Woman Admits Using Fraudulent Information to Defraud Lenders

Allison Tussey —  March 3, 2015 — Leave a comment

Carolyn Marie Jones, 51, Corona, California, who was the chief executive officer of a high-end jean company that outfitted Hollywood celebrities, pleaded guilty in federal court to bank fraud and bankruptcy fraud offenses admitting she used fraudulent information to defraud lenders.

The defendant pleaded guilty in federal court to one count of bank fraud and one count of concealing assets in a bankruptcy proceeding.

Jones pleaded guilty before United States District Judge Michael W. Fitzgerald, who is scheduled to sentence the defendant on May 11. At sentencing, Jones will face a statutory maximum sentence of 35 years in federal prison and a fine of $1.25 million.

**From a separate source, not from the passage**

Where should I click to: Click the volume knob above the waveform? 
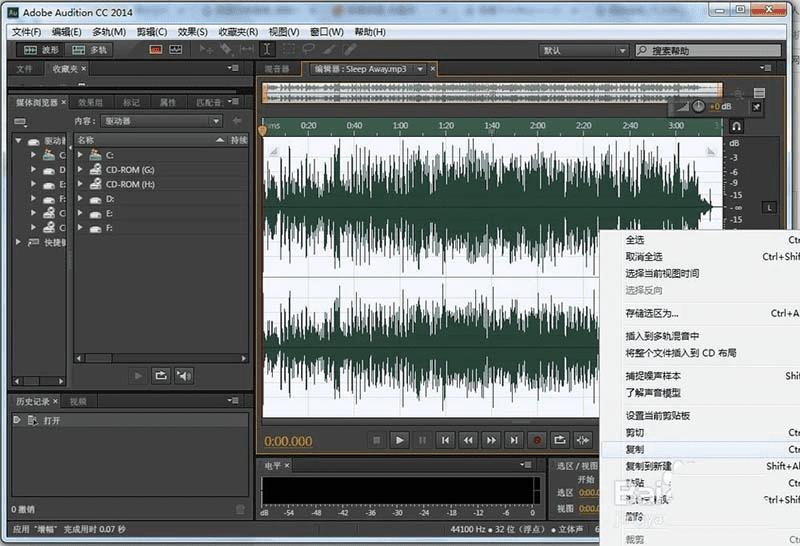[x=697, y=106]
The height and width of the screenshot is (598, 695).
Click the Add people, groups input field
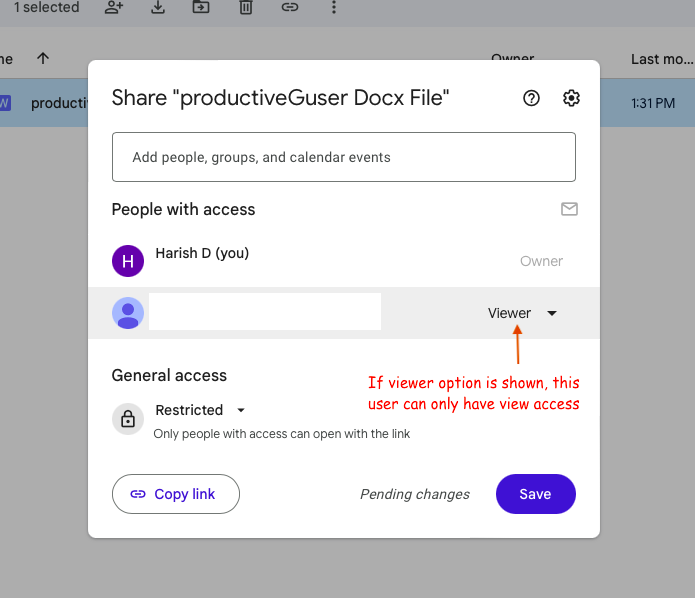click(343, 157)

According to a plea agreement, Jones defrauded Union Bank of California in a scheme related to her company, DDI (sometimes known as Diamond Decisions, Inc.), which sold jeans under the labels Privacywear and PRVCY Premium. Union Bank issued an $8.5 million line of credit – which was later increased to $15 million – to Jones in late 2008, but Jones had filed a fraudulent loan application that used another person’s social security number, bogus tax returns that had never been filed with the Internal Revenue Service and false financial statements for DDI that grossly overstated the company’s profits.

Jones also admitted in the plea agreement that the accounting firm she claimed had audited her financial statements was a sham company. Jones also admitted she lied to Union Bank employees, including the loan officer. In court, she apologized to the identity theft victim whose information was used on the fraudulent loan documents.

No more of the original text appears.